On Wed, Nov 25, 2009 at 2:22 AM, Domas Mituzas midom.lists@gmail.com wrote:
Hi!
Please read my comment over again: "I can't imagine this is a query you want to run over and over again. If it is, you'd probably want to use partitioning."
Which would make sense if no other queries are being ran :)
It'd make sense if most of your queries used one partition or the other, and not both. Kind of like Wikipedia's history/current tables, which are effectively using partitioning, though it's being done in the PHP (and any other language with software which tries to use the database) instead of being done in the database using rules and triggers (and thereby being accessible to software written in any language).
With PG though you can define an index on smaller subset, may be better than partitioning.
Not in this case. You want to physically move the data so you can access fewer pages, not just create an index on it. PG doesn't move data just because you create an index on it.
The word "DELETE" does not appear anywhere on that page I referred to. The examples on the page are all SELECTs. Try again.
Argh, damn terminology, was thinking about partition drops. Anyway, those SELECTs are 'faster' if they hit partition key, but then, people usually use PKs as their partition keys, so it doesn't really matter :-)
Reread my messages now that you realize you were confused the first time: "In MySQL, you could achieve the same thing through clustering, however." MySQL clusters on the primary key. This is great, or at least it would be great if it didn't mean MySQL locks the whole table every time you use any DDL. Still no "create index concurrently", right?
Is there a particular problem you're having with them which is unsuitable for Wikipedia?
*shrug*, wrong native collations?
It's not PostgreSQL's fault if you've got buggy locales installed on your system.
Not using locale-specific character locality in unique matching (haha, I could use this argument in opposite, when talking about MySQL support :), etc
Exactly my point. PostgreSQL does by default exactly what Wikipedia wants to do with respect to uniqueness matching. You can still do it the other way by making an index on an expression, but in the case of Wikipedia, which is what I thought we were talking about, there's no need for that.
MySQL, on the other hand, doesn't give the option. You either choose binary, and lose the collation, or you drop the binary and have to drop the unique key constraint.
Sorry, I can't reproduce your error:
Because you didn't read what I wrote. I wrote I was using language- specific collation :)
Maybe you were using a *broken* language-specific collation? Do you get the same error when you use a locale-aware sorting program, like gnu sort?
It was collation error, not operator error. I just showed it to illustrate my point, that there's quite some work to get working collations (which usually involves building locales yourself). Do note, that once you have indexes in place, any locale change is really painful and requires full database rebuild. One of reasons we're still 'binary' is that nobody really wants to own the pain of maintaining charsets server-side. It is much bigger project, than most of people see, at our scale. Of course, one may just chose to believe, that there's silver bullet for everything.
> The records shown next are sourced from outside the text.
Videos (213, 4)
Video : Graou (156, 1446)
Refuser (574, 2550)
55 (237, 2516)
The thing is, I never claimed there was a silver bullet. You asked for *any reason* to use PostgreSQL. I gave one. Just one, because that's all you asked for.
I'm sure you could find someone to "own the pain of maintaining charsets server-side". Anyone ask Gerard M if he knows somebody? If not, the WMF should hire someone, because the comment in the bug submission is right on that it's just embarrassing for an encyclopedia not to be able to sort things correctly. Just using a generic locale would be orders of magnitude better than using a binary collation. And you could keep the current hacks and kludges in place in each language until a proper locale for that language is written.